## EXERCISE PROMPT
The whole listing needs to be restated word for word.
**** EXCERPTED RECORDS ****
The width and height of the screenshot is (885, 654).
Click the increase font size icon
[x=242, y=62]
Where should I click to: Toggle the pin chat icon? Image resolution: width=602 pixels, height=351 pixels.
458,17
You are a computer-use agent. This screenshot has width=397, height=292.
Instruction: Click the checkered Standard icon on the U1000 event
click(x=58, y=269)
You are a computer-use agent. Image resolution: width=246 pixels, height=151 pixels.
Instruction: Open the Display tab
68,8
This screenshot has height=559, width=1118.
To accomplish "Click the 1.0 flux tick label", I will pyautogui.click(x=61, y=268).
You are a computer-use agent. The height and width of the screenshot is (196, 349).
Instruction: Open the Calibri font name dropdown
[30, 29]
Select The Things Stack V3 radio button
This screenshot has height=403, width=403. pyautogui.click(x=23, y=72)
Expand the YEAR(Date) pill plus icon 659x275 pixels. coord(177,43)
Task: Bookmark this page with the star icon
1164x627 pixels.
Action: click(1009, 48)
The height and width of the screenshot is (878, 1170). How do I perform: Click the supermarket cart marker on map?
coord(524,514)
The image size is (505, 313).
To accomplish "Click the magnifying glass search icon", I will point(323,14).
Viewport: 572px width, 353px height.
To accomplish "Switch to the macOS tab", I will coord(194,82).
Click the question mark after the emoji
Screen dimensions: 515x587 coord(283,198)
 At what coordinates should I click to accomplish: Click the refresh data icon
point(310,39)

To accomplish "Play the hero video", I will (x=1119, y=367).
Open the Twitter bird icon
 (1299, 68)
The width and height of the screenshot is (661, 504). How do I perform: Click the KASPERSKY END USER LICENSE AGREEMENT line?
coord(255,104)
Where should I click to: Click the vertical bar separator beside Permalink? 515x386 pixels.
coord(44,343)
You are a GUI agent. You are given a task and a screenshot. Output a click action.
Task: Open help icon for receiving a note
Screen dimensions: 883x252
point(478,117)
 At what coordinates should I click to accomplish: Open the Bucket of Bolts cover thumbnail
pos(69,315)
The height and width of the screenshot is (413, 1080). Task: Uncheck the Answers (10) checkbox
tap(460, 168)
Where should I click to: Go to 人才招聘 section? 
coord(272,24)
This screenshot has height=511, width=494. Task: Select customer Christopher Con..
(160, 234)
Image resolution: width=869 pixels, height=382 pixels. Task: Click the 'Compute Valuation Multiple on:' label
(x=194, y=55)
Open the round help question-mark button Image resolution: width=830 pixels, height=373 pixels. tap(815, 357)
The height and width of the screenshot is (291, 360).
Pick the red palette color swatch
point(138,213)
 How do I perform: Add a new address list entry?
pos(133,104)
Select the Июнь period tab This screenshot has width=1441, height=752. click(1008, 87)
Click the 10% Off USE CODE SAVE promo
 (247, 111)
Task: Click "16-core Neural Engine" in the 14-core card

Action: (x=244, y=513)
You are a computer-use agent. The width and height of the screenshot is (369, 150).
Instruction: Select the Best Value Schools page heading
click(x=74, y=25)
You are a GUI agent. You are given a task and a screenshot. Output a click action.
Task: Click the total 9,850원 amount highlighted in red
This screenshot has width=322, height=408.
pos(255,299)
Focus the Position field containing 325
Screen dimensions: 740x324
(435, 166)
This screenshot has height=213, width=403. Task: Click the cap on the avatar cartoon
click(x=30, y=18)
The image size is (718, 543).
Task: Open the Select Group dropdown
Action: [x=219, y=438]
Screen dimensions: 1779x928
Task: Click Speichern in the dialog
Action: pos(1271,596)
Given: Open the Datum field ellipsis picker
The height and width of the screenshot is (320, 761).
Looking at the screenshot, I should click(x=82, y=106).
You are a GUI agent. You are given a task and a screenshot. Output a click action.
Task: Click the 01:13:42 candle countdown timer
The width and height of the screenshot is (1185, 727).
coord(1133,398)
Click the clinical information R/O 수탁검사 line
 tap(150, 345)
****
## ANSWER TO THE EXERCISE
The width and height of the screenshot is (885, 654).
Click the increase font size icon
[x=242, y=62]
Where should I click to: Toggle the pin chat icon? Image resolution: width=602 pixels, height=351 pixels.
458,17
You are a computer-use agent. This screenshot has width=397, height=292.
Instruction: Click the checkered Standard icon on the U1000 event
click(x=58, y=269)
You are a computer-use agent. Image resolution: width=246 pixels, height=151 pixels.
Instruction: Open the Display tab
68,8
This screenshot has height=559, width=1118.
To accomplish "Click the 1.0 flux tick label", I will pyautogui.click(x=61, y=268).
You are a computer-use agent. The height and width of the screenshot is (196, 349).
Instruction: Open the Calibri font name dropdown
[30, 29]
Select The Things Stack V3 radio button
This screenshot has height=403, width=403. pyautogui.click(x=23, y=72)
Expand the YEAR(Date) pill plus icon 659x275 pixels. coord(177,43)
Task: Bookmark this page with the star icon
1164x627 pixels.
Action: click(1009, 48)
The height and width of the screenshot is (878, 1170). How do I perform: Click the supermarket cart marker on map?
coord(524,514)
The image size is (505, 313).
To accomplish "Click the magnifying glass search icon", I will point(323,14).
Viewport: 572px width, 353px height.
To accomplish "Switch to the macOS tab", I will coord(194,82).
Click the question mark after the emoji
Screen dimensions: 515x587 coord(283,198)
 At what coordinates should I click to accomplish: Click the refresh data icon
point(310,39)

To accomplish "Play the hero video", I will (x=1119, y=367).
Open the Twitter bird icon
 (1299, 68)
The width and height of the screenshot is (661, 504). How do I perform: Click the KASPERSKY END USER LICENSE AGREEMENT line?
coord(255,104)
Where should I click to: Click the vertical bar separator beside Permalink? 515x386 pixels.
coord(44,343)
You are a GUI agent. You are given a task and a screenshot. Output a click action.
Task: Open help icon for receiving a note
Screen dimensions: 883x252
point(478,117)
 At what coordinates should I click to accomplish: Open the Bucket of Bolts cover thumbnail
pos(69,315)
The height and width of the screenshot is (413, 1080). Task: Uncheck the Answers (10) checkbox
tap(460, 168)
Where should I click to: Go to 人才招聘 section? 
coord(272,24)
This screenshot has height=511, width=494. Task: Select customer Christopher Con..
(160, 234)
Image resolution: width=869 pixels, height=382 pixels. Task: Click the 'Compute Valuation Multiple on:' label
(x=194, y=55)
Open the round help question-mark button Image resolution: width=830 pixels, height=373 pixels. tap(815, 357)
The height and width of the screenshot is (291, 360).
Pick the red palette color swatch
point(138,213)
 How do I perform: Add a new address list entry?
pos(133,104)
Select the Июнь period tab This screenshot has width=1441, height=752. click(1008, 87)
Click the 10% Off USE CODE SAVE promo
 (247, 111)
Task: Click "16-core Neural Engine" in the 14-core card

Action: (x=244, y=513)
You are a computer-use agent. The width and height of the screenshot is (369, 150).
Instruction: Select the Best Value Schools page heading
click(x=74, y=25)
You are a GUI agent. You are given a task and a screenshot. Output a click action.
Task: Click the total 9,850원 amount highlighted in red
This screenshot has width=322, height=408.
pos(255,299)
Focus the Position field containing 325
Screen dimensions: 740x324
(435, 166)
This screenshot has height=213, width=403. Task: Click the cap on the avatar cartoon
click(x=30, y=18)
The image size is (718, 543).
Task: Open the Select Group dropdown
Action: [x=219, y=438]
Screen dimensions: 1779x928
Task: Click Speichern in the dialog
Action: pos(1271,596)
Given: Open the Datum field ellipsis picker
The height and width of the screenshot is (320, 761).
Looking at the screenshot, I should click(x=82, y=106).
You are a GUI agent. You are given a task and a screenshot. Output a click action.
Task: Click the 01:13:42 candle countdown timer
The width and height of the screenshot is (1185, 727).
coord(1133,398)
Click the clinical information R/O 수탁검사 line
 tap(150, 345)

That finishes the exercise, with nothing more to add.